Sobre esos fundamentos se forman ideologías como la corrección política, que no es más que una imposición masiva de censura previa. El resultado siempre es la supresión forzosa de todo rastro de diferencias naturales en el discurso. Se degrada la riqueza a la categoría de vicio, se desprecia el juicio ajeno, se pone límites a la libertad de pensamiento. Se pretende desaparecer la excelencia. Que nada sea mejor o peor que otra cosa.
En el imperio del mérito, todos somos injustos
Precisamente en respuesta a esa concepción popular errática, generalizada y colectivista, Hayek insistió en que tomar el mérito como variable en el criterio de distribución de riquezas necesariamente derivará en un régimen totalitario. No se puede cuantificar el mérito si se extrapola fuera de los límites de un contexto específico.
Es por eso que, para referirse al mérito en la interacción social, en la competencia de la vida, a su lado adverso y complicado, a la absurda e innecesaria generalización del concepto, hablan de meritocracia. Que no es más que ese imperio del mérito.
La naturaleza moral del mérito
Pero la meritocracia no es tal cosa como un imperio inquisidor dirigido por el juicio de los poderosos. De interpretarse sólo así, un sistema meritocrático es posible únicamente bajo el control absoluto de un ente capaz de eliminar todas las desigualdades naturales que existen entre los individuos, y que además pueda determinar cuáles son los atributos que constituyen un mérito. Es una quimera totalitaria.
Desde el punto de vista del liberalismo clásico, la meritocracia sólo es concebible como un sistema moral inherente a la naturaleza humana, que rige nuestras formas de convivir, interactuar y relacionarnos como especie. Es el nombre que se le da popularmente a ese subproducto de la norma evolutiva de la supervivencia del más apto que es la sociedad moderna. Deriva del conjunto de normas implícitas en la cultura que determinan la carga ética de la acción humana y, en consecuencia, depende del juicio de los individuos.
La meritocracia es, contrario a lo que proponen los colectivistas, un sistema de selección meramente subjetivo, contextual, desarrollado naturalmente en el curso de la evolución, que incentiva y gratifica los esfuerzos individuales en un entorno competitivo, y que deriva en el perfeccionamiento de nuestros métodos. Es el conjunto de los fundamentos morales que rigen las decisiones de la ciudadanía, que determinan qué es bueno o malo, mejor o peor. Es la búsqueda constante de la excelencia, de los mejores productos del intelecto humano.
Es imposible determinar en qué medida los logros individuales son resultado de los méritos y qué porcentaje resulta de la genética, la riqueza, la educación o de factores involuntarios. Es imposible incluso identificar cuáles de esos factores involuntarios califican como méritos.

> [MATERIAL]:

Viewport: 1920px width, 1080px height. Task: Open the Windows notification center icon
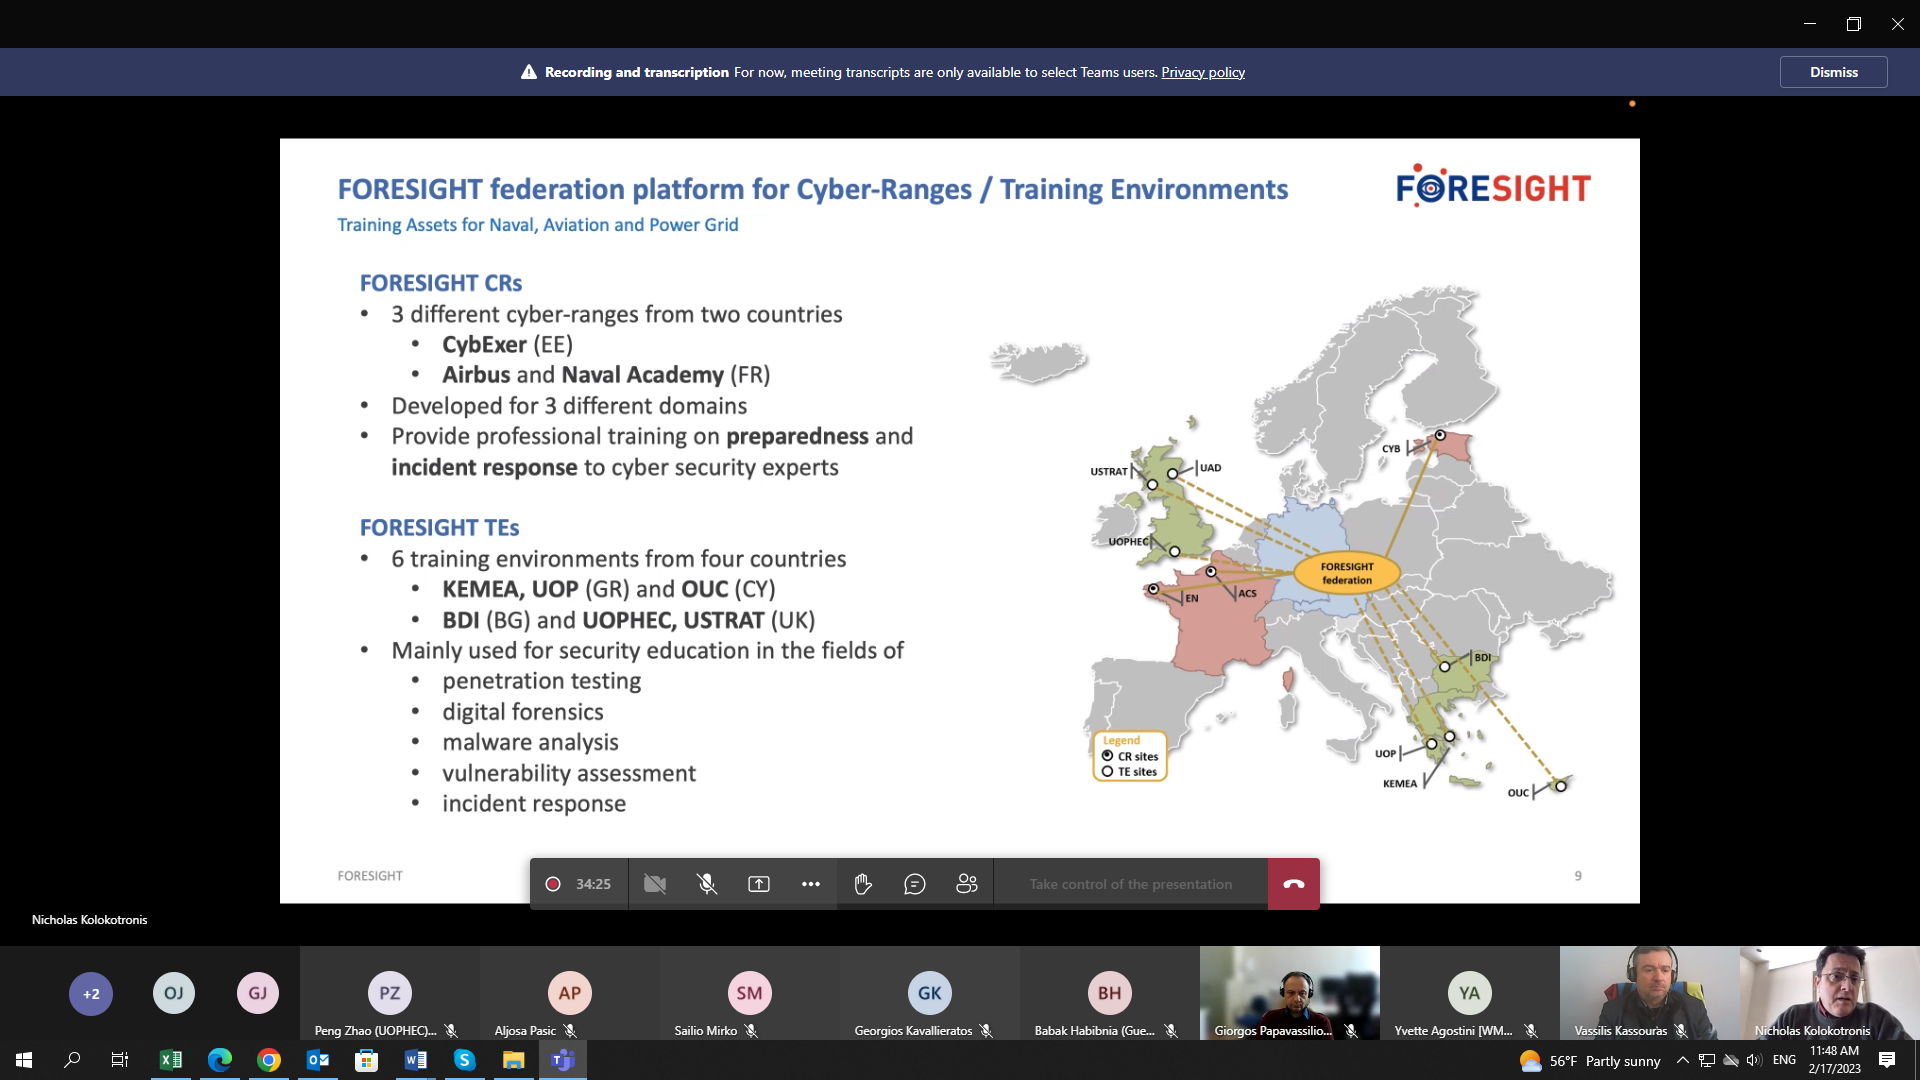pyautogui.click(x=1887, y=1060)
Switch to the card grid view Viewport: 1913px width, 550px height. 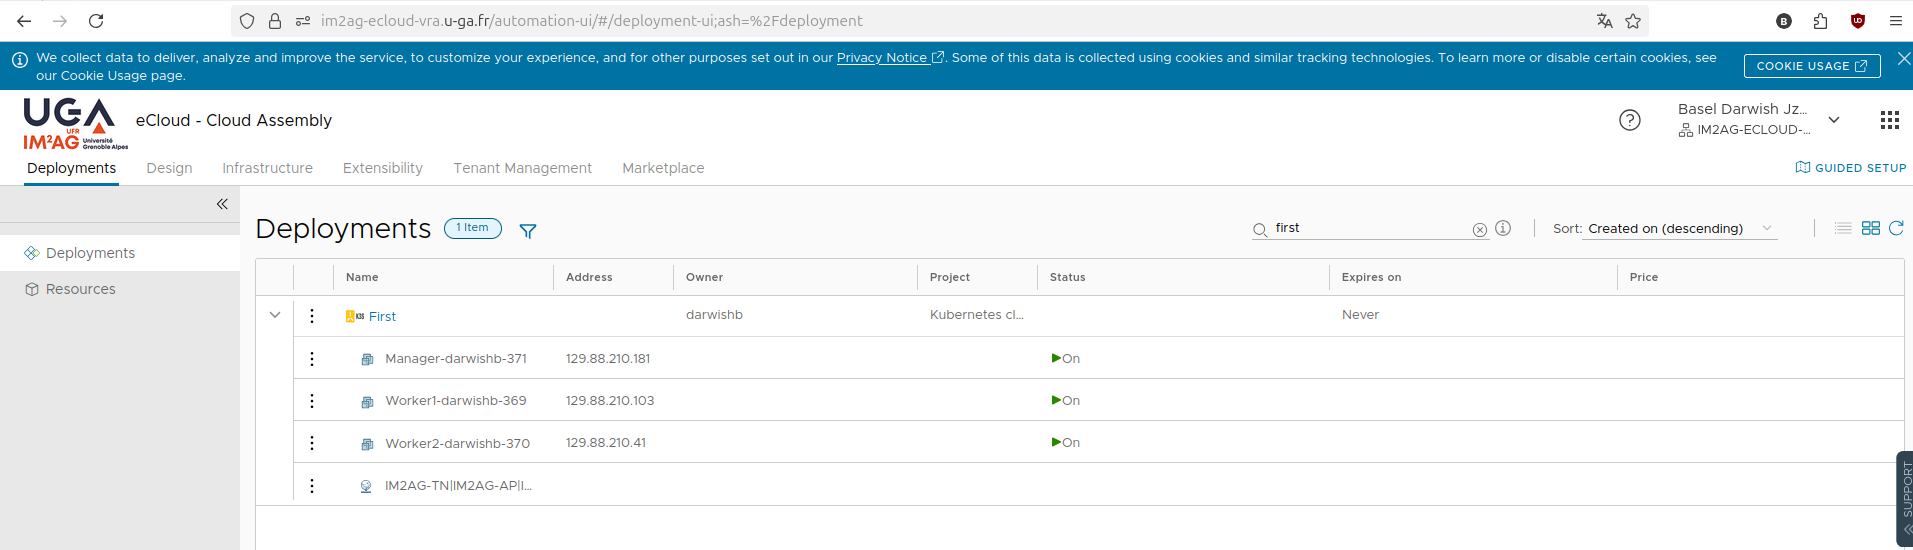pos(1870,228)
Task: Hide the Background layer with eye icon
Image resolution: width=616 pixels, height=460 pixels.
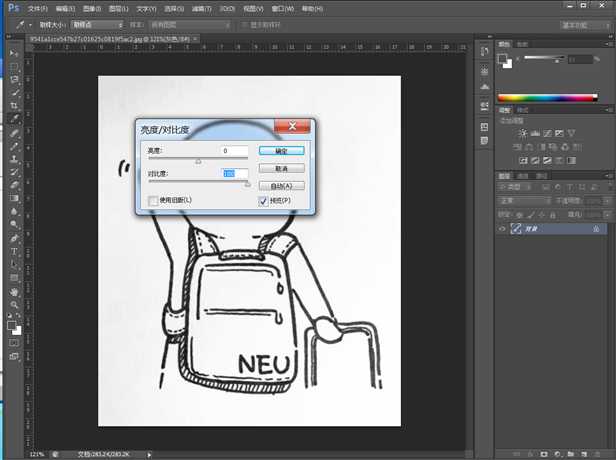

> [CONSIGNAS DE TRABAJO]:
• 1. Responda, a partir del texto sobre la meritocracia:
(a) Según Hayek, ¿en qué derivará necesariamente tomar el mérito como variable en el criterio de distribución de riquezas?
(b) ¿Cómo define el texto la corrección política?
(c) ¿Desde qué punto de vista la meritocracia sólo es concebible como un sistema moral inherente a la naturaleza humana?
• 2. Indique si cada afirmación concuerda con el texto sobre la meritocracia, citando literalmente las palabras que lo deciden.
(a) La meritocracia se presenta como un sistema de selección objetivo.
(b) Es posible identificar cuáles factores involuntarios califican como méritos.
(c) El mérito no puede cuantificarse si se extrapola fuera de un contexto específico.
• 3. Prosiga el texto sobre la meritocracia a partir de su última oración.
El material es independiente del texto sobre la meritocracia.

> [RESPUESTAS ORDENADAS]:
• 1.
(a) En un régimen totalitario.
(b) Como una imposición masiva de censura previa.
(c) Desde el punto de vista del liberalismo clásico.

• 2.
(a) No: «un sistema de selección meramente subjetivo, contextual».
(b) No: «Es imposible incluso identificar cuáles de esos factores involuntarios califican como méritos».
(c) Sí: «No se puede cuantificar el mérito si se extrapola fuera de los límites de un contexto específico».

• 3.
La meritocracia, aunque sea entendida como el imperio del mérito, es de naturaleza moral y su aplicación es estrictamente ética. Todavía así, es abstracta, producto de un orden espontáneo de eventos sucesivos, y absolutamente subjetiva. Y la única posible emperatriz de los méritos es la cultura.
No hay mérito sin contexto
La única manera de medir los méritos es desde una perspectiva individual; ubicándolos en contextos rigurosamente determinados por los objetivos. Por ejemplo, para conseguir un cargo de gerencia, el conocimiento sobre gestión empresarial es un requisito sine qua non. En ese caso, un título universitario en Administración de Empresas podría constituir un mérito, pero las preferencias del cargo estarán sujetas a las exigencias de la empresa y de sus propios méritos por desempeño en su sector económico.
Si el cargo en oferta es la gerencia de la empresa de telecomunicaciones más grande del país, el título en Administración no deja de constituir un mérito para quienes se lo disputan, pero deja de ser mérito suficiente. Hacen falta cualidades que sustenten el conocimiento de las telecomunicaciones necesario para el desempeño óptimo del puesto. El mérito más alto implicará superar (o, al menos, competir) en eficiencia demostrable a los gerentes de todas las empresas competentes de telecomunicaciones en el país.
Sólo quien cumpla con esas características será, finalmente, meritorio del cargo. Sólo es posible cuantificar los méritos en el contexto de una norma abstracta, como lo es el funcionamiento del mercado empresarial y sus condiciones únicas, y sobre la base de un orden espontáneo que pone a todos los candidatos a un cargo como iguales al postularse, pero identifica y califica sus diferencias al momento de la selección.
Basta con echar una mirada por encima de los contextos populares para determinar cuáles son los méritos. Leonel Messi y Cristiano Ronaldo, por ejemplo, se disputan el puesto de mejor futbolista del mundo. Apple y Samsung compiten por ofrecer el mejor dispositivo móvil inteligente. DC Comics y Marvel hacen lo propio en el mercado cinematográfico de superhéroes.
Habrá quien discuta y argumente sólidamente los méritos de Messi como el mejor futbolista del mundo, así como quienes crean que Cristiano Ronaldo es más apto. También habrá quienes prefieran Apple sobre Samsung, DC sobre Marvel y viceversa. El curso de la competencia le dará a cada uno sus atributos y los consumidores decidirán quién gana. En un sistema político corrupto, en el que los jueces reciben sobornos, los policías abusan de su poder, los funcionarios faltan a sus puestos de trabajo y las instituciones son comprables, el mérito corresponderá a quien logre ejecutar más eficientemente sus triquiñuelas, beneficiarse más y ocultar mejor su corrupción. El más apto para liderar un sistema corrupto es siempre el mejor de los corruptos.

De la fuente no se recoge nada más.